Обсуждение: Terrible plan choice for view with distinct on clause

Поиск
Список
Период
Сортировка

Terrible plan choice for view with distinct on clause

От
Adam Brusselback
Дата:
Hey all, first off, Postgres version 9.4.4 (also tested on 9.5 beta).

I have been having a pretty hard time getting a view of mine to play nice with any other queries I need it for.

I have a few tables you'd need to know about to understand why i'm doing what i'm doing.

First thing is we have a "contract_item", it can have either a product or a grouping of products (only one or the other, not both) on it, and a few extra attributes.

The groupings are defined in a hierarchy, and they can have many of these groupings or products on a single "contract", but only unique records per product or grouping.

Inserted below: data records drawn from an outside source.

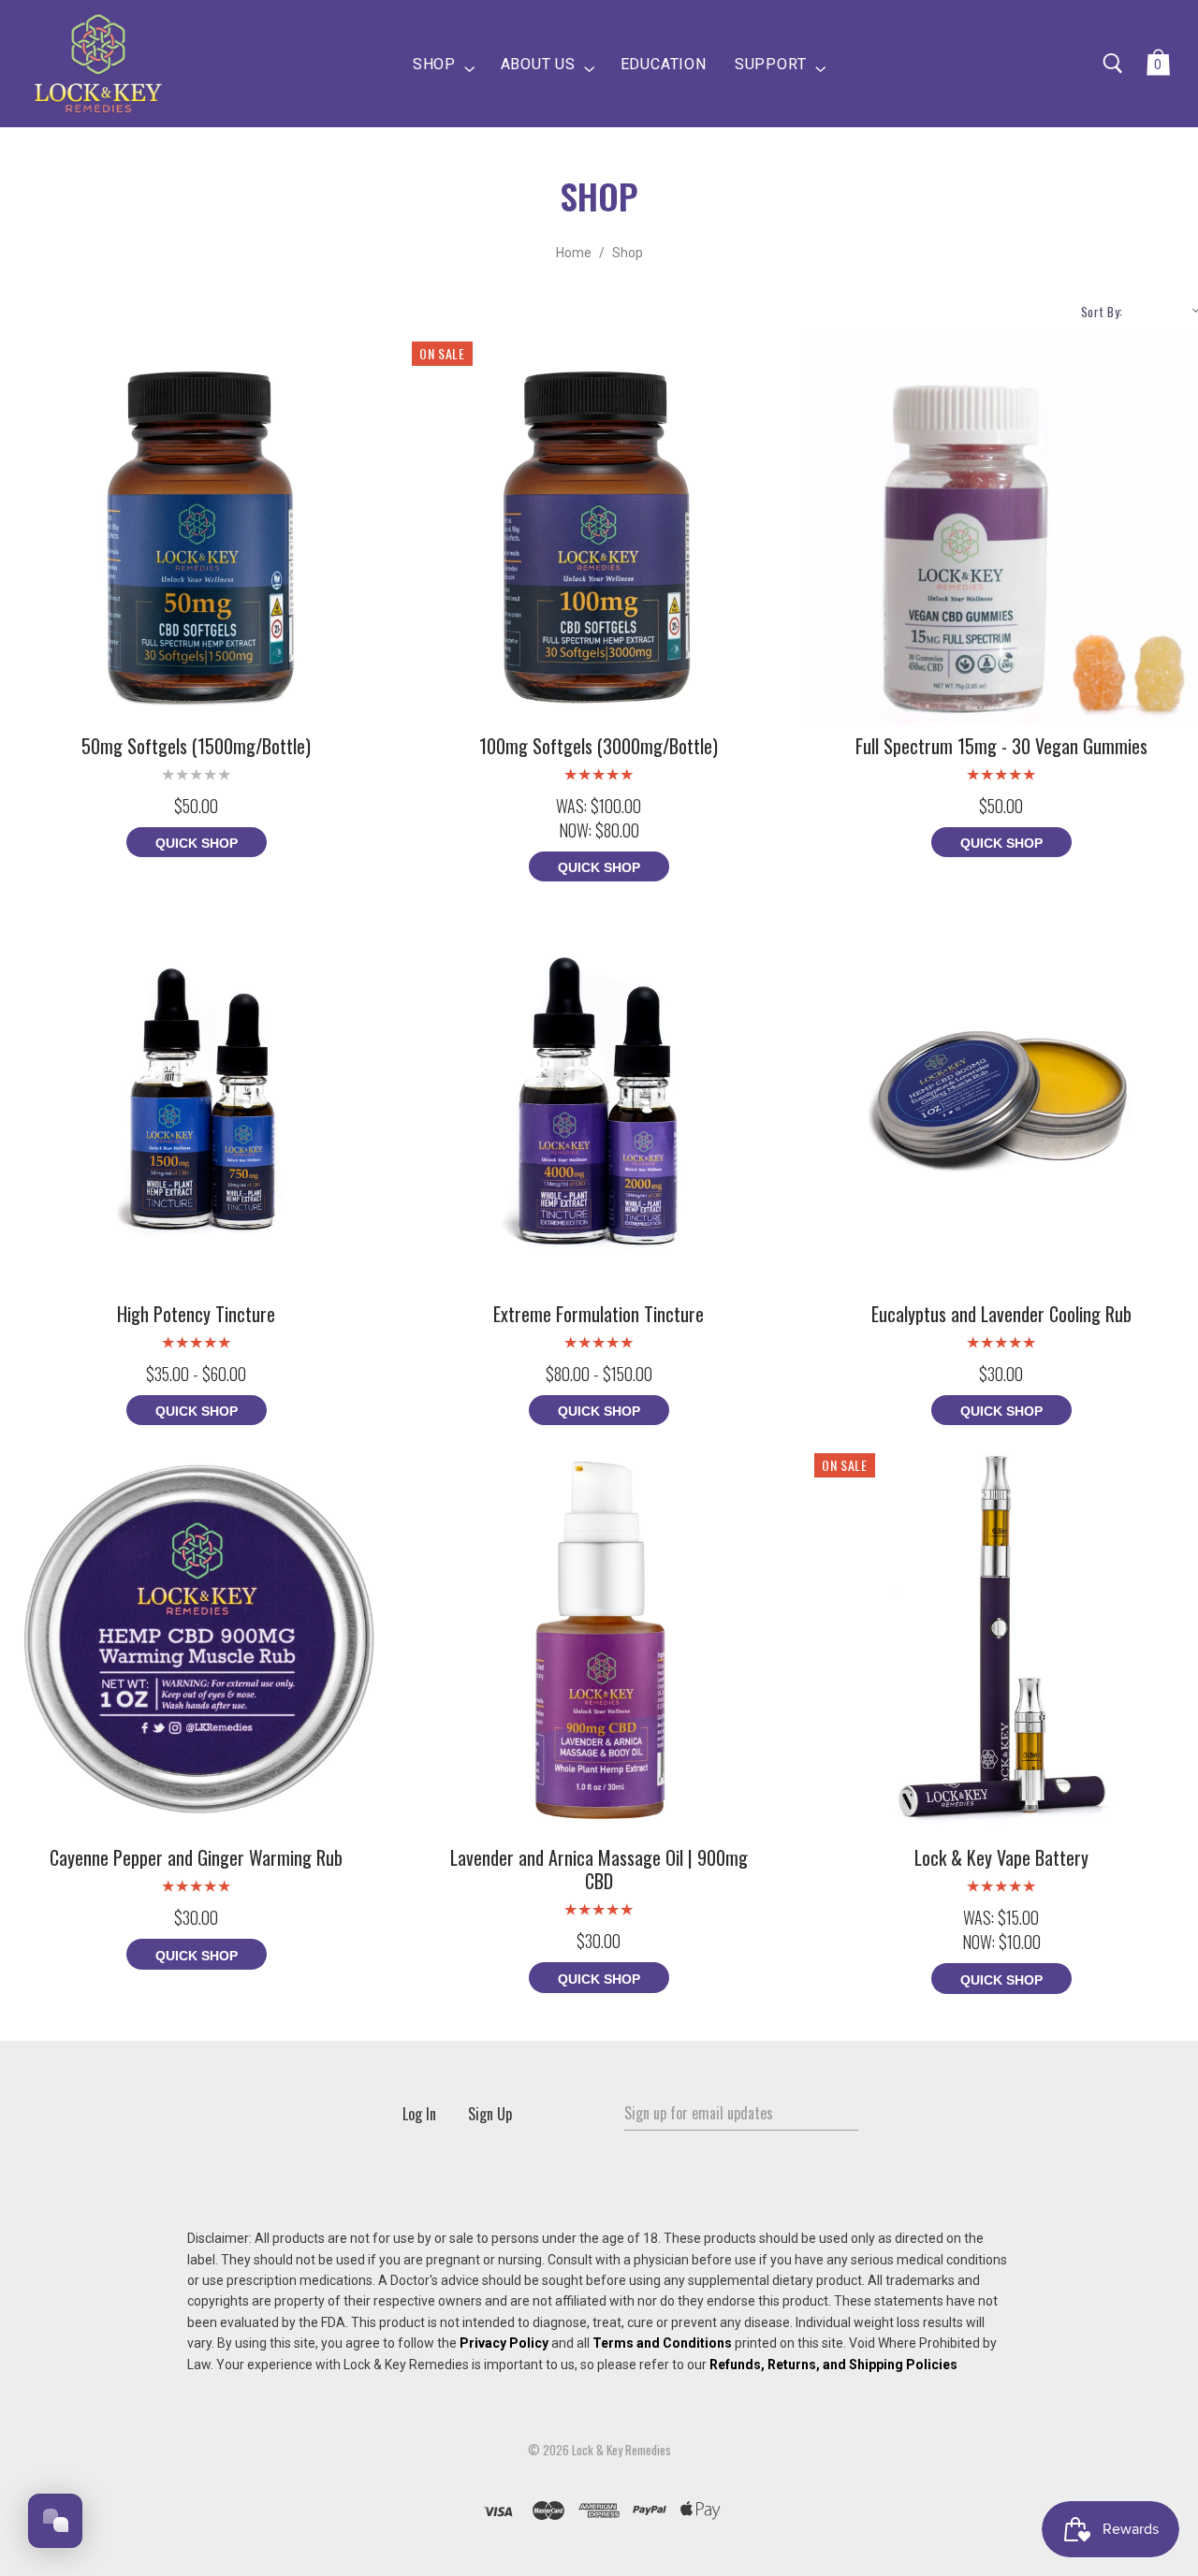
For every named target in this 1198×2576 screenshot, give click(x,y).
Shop (627, 252)
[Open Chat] (55, 2521)
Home (574, 252)
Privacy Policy (504, 2343)
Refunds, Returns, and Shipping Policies (833, 2364)
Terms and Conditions (662, 2343)
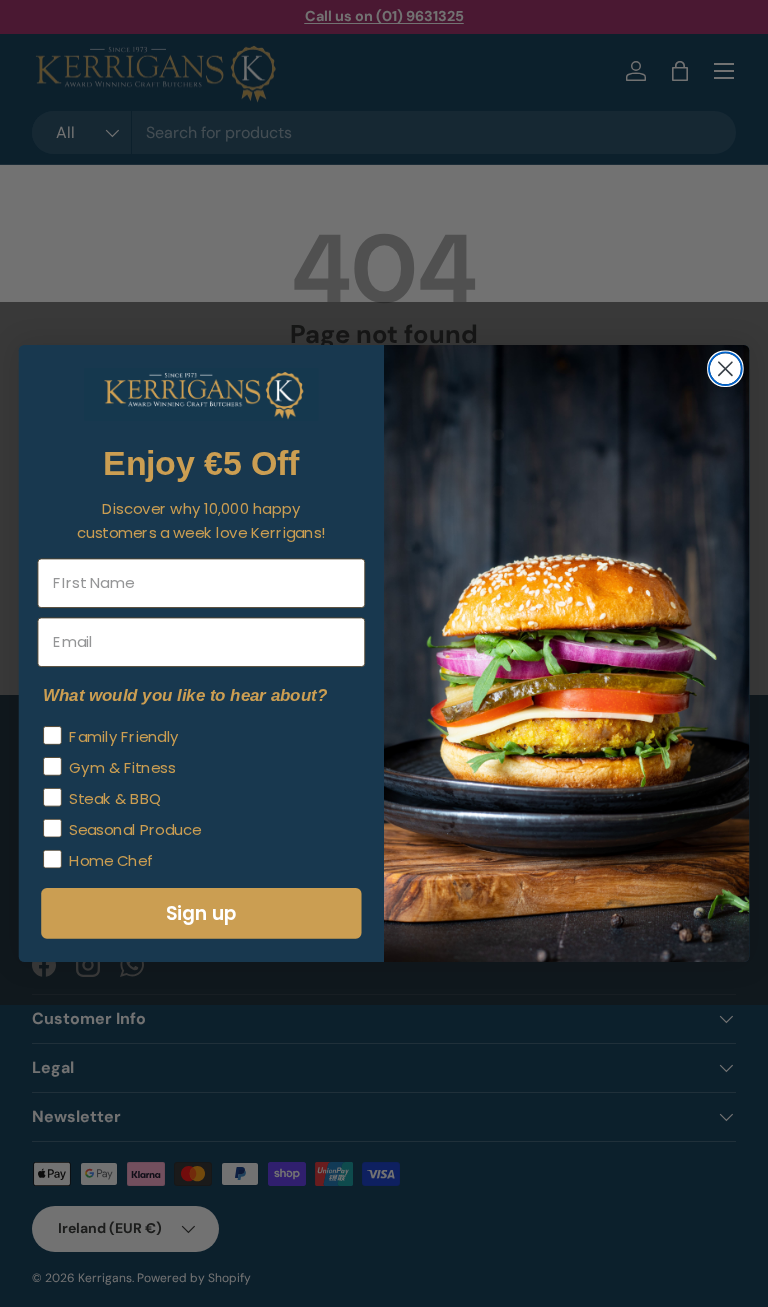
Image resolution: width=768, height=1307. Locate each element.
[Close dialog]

Now when it comes down to finding what the extra attributes that are valid on a contract are for the specific product you're looking for, the most relevant is the product being on the contract directly. If the product doesn't exist, we choose the lowest level grouping that is defined on the contract that contains that product.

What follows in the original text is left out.